"""

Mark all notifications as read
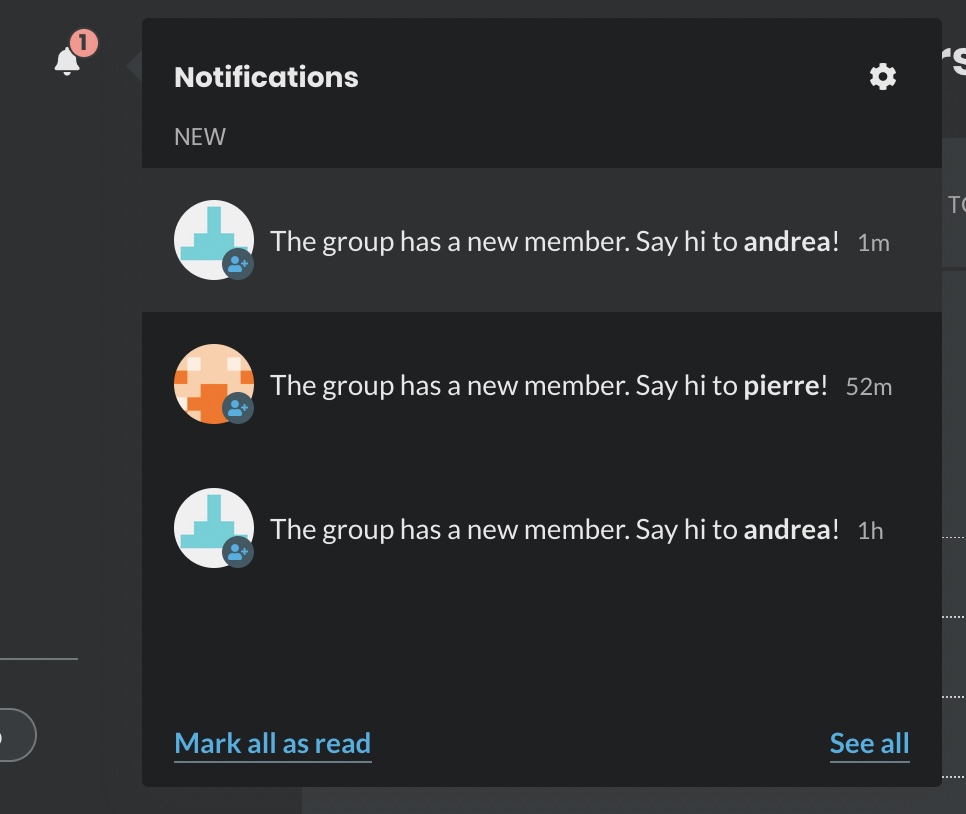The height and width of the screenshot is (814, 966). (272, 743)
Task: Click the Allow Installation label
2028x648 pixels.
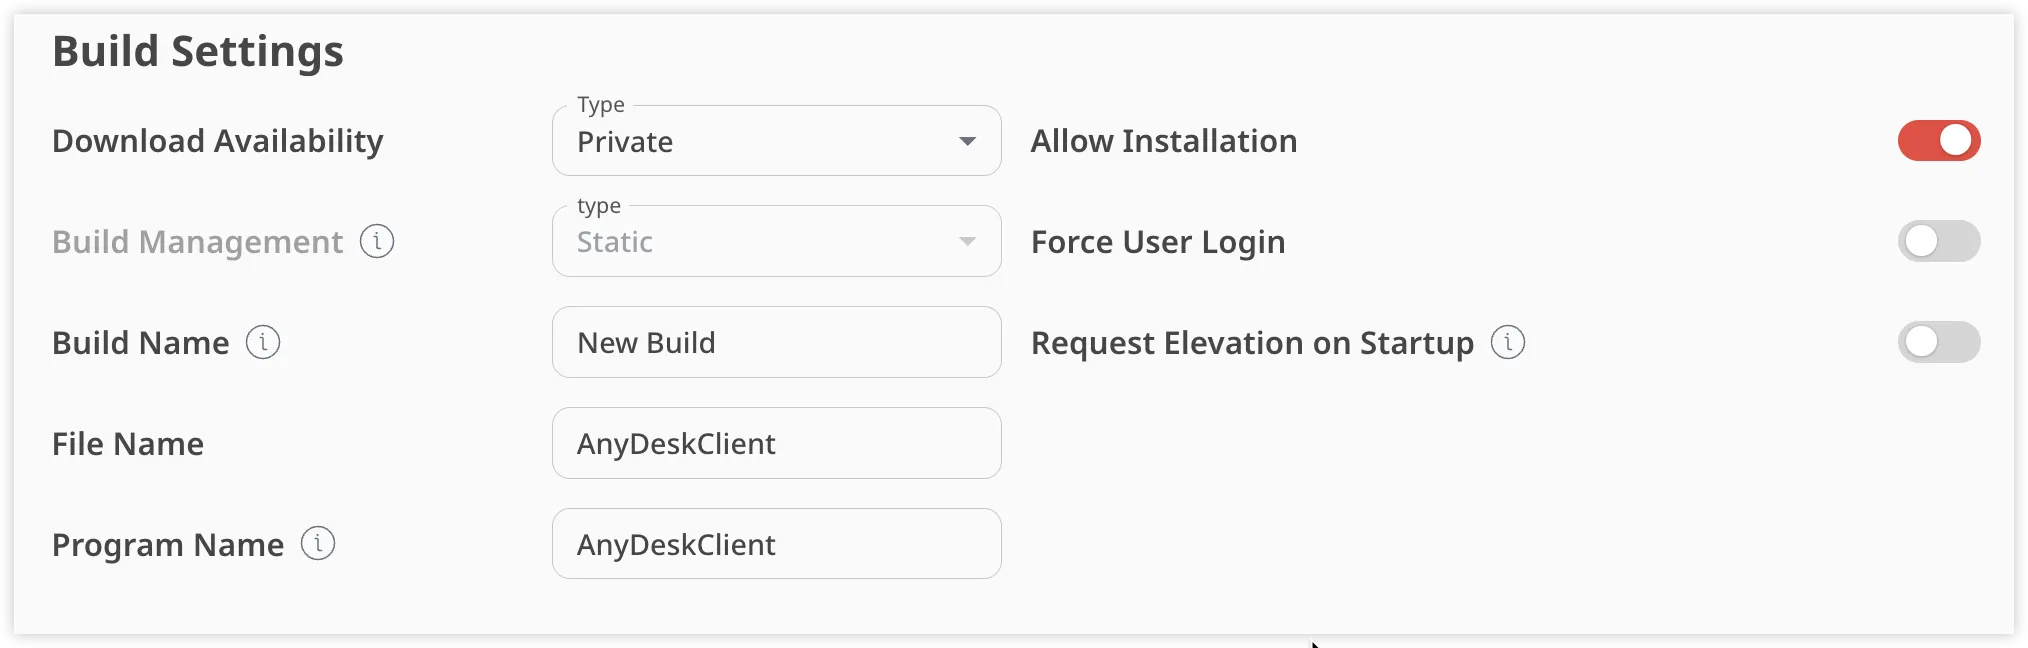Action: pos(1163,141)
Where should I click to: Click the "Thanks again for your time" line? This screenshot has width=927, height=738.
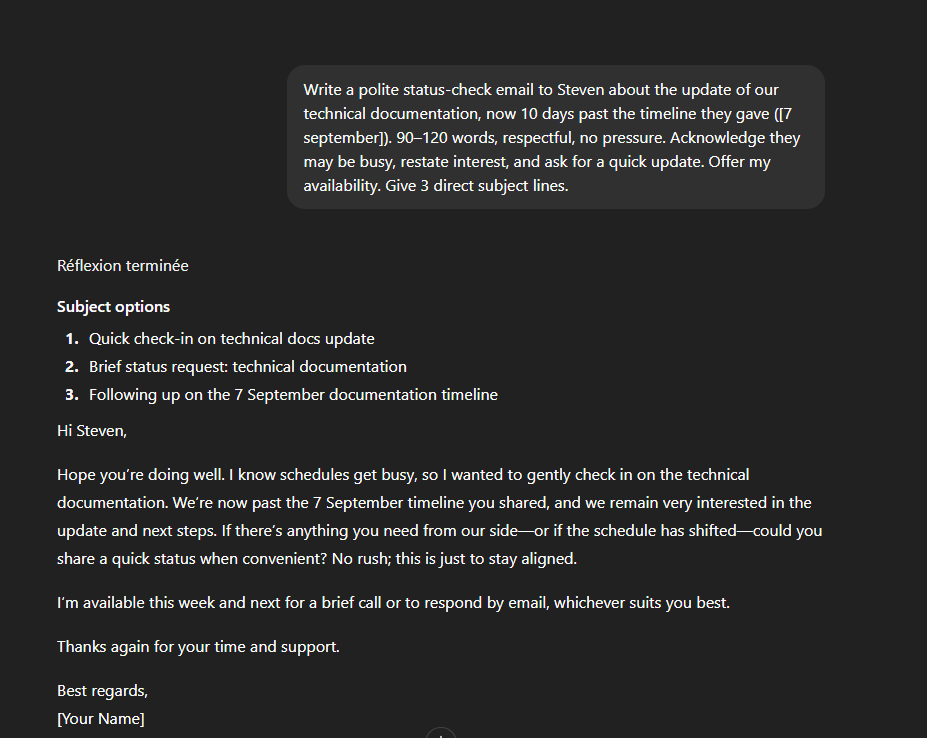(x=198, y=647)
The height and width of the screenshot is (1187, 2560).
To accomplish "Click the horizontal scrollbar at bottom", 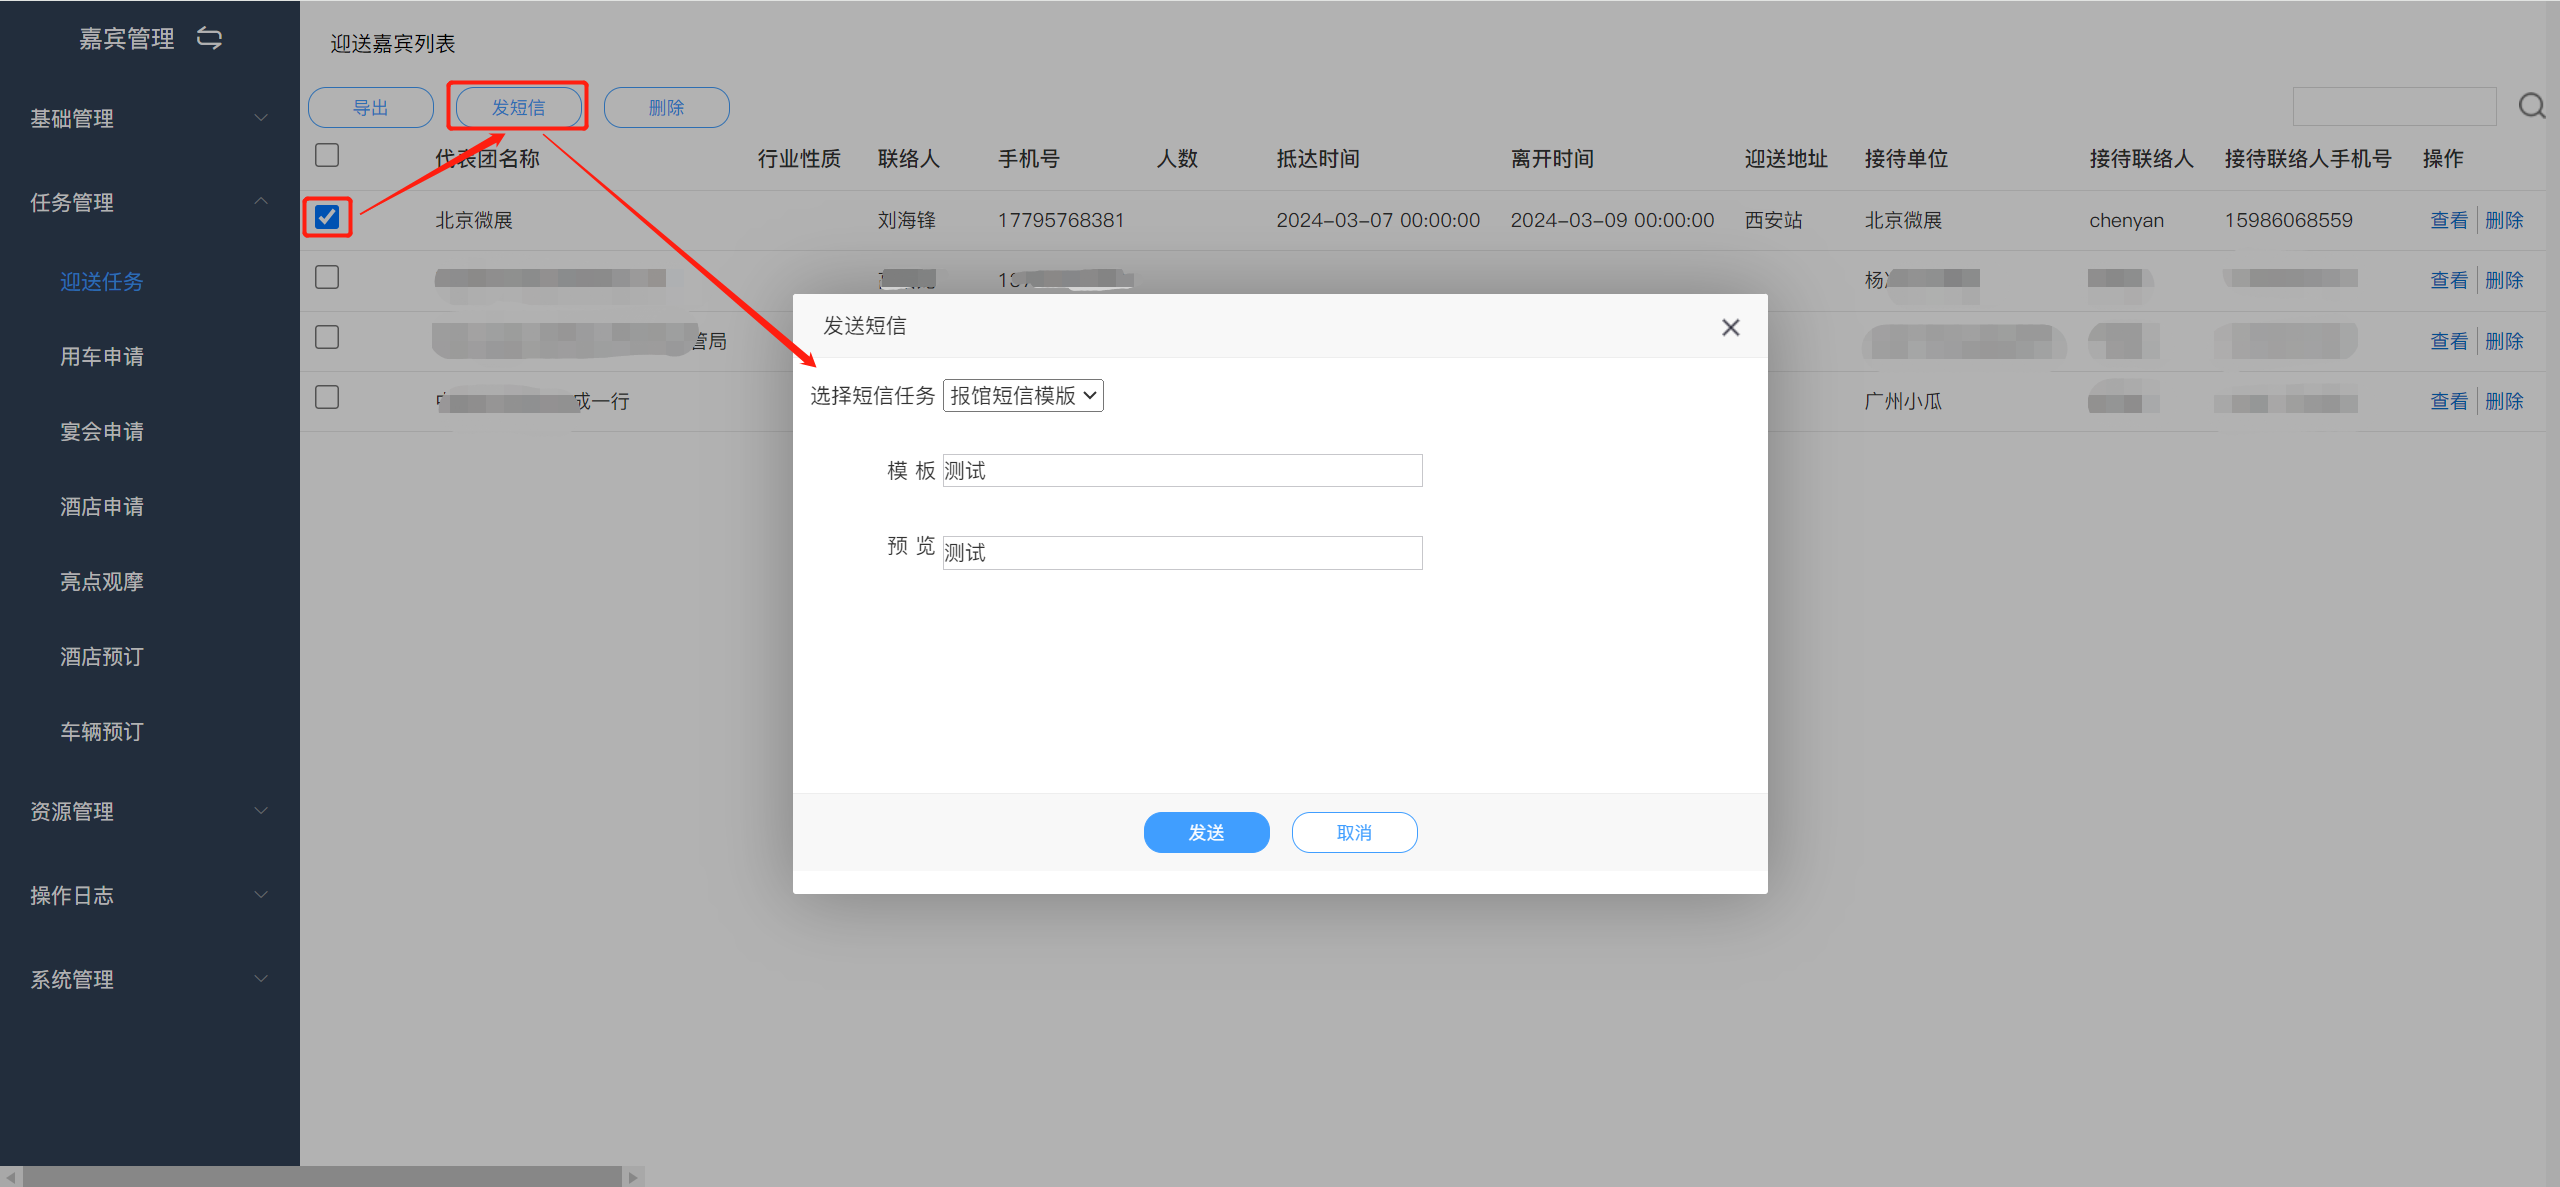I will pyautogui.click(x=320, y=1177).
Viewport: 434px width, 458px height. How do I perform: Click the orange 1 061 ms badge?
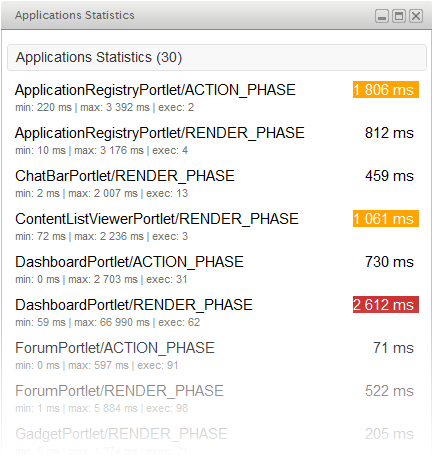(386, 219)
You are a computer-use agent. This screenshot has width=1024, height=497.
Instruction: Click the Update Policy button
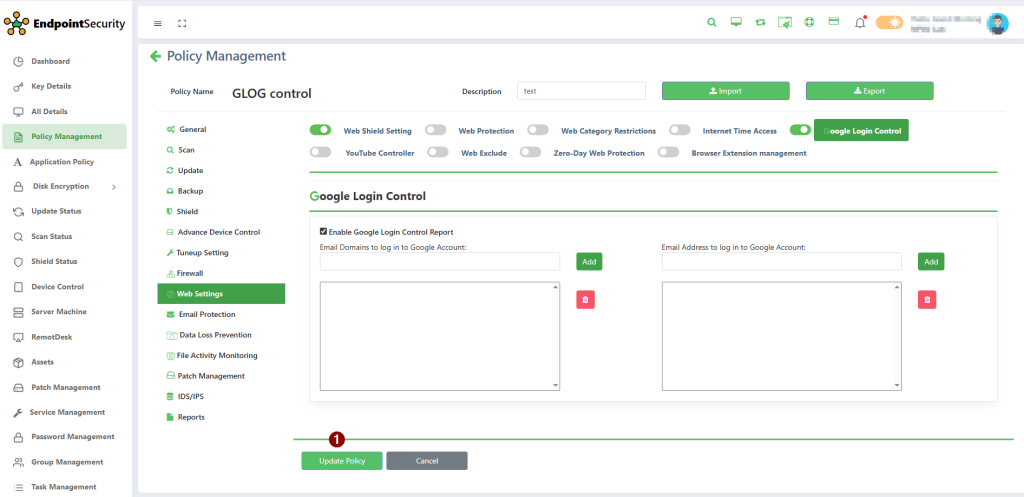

"""

§ **Work instructions**:
Copy the entries above exactly, starting at the line that contains "Viewport: 434px width, 458px" and continuing through the end of the entries, and leave the pictures out of your copy.

§ **Reply to the exercise**:
Viewport: 434px width, 458px height. How do I perform: Click the orange 1 061 ms badge?
(386, 219)
You are a computer-use agent. This screenshot has width=1024, height=497.
Instruction: Click the Update Policy button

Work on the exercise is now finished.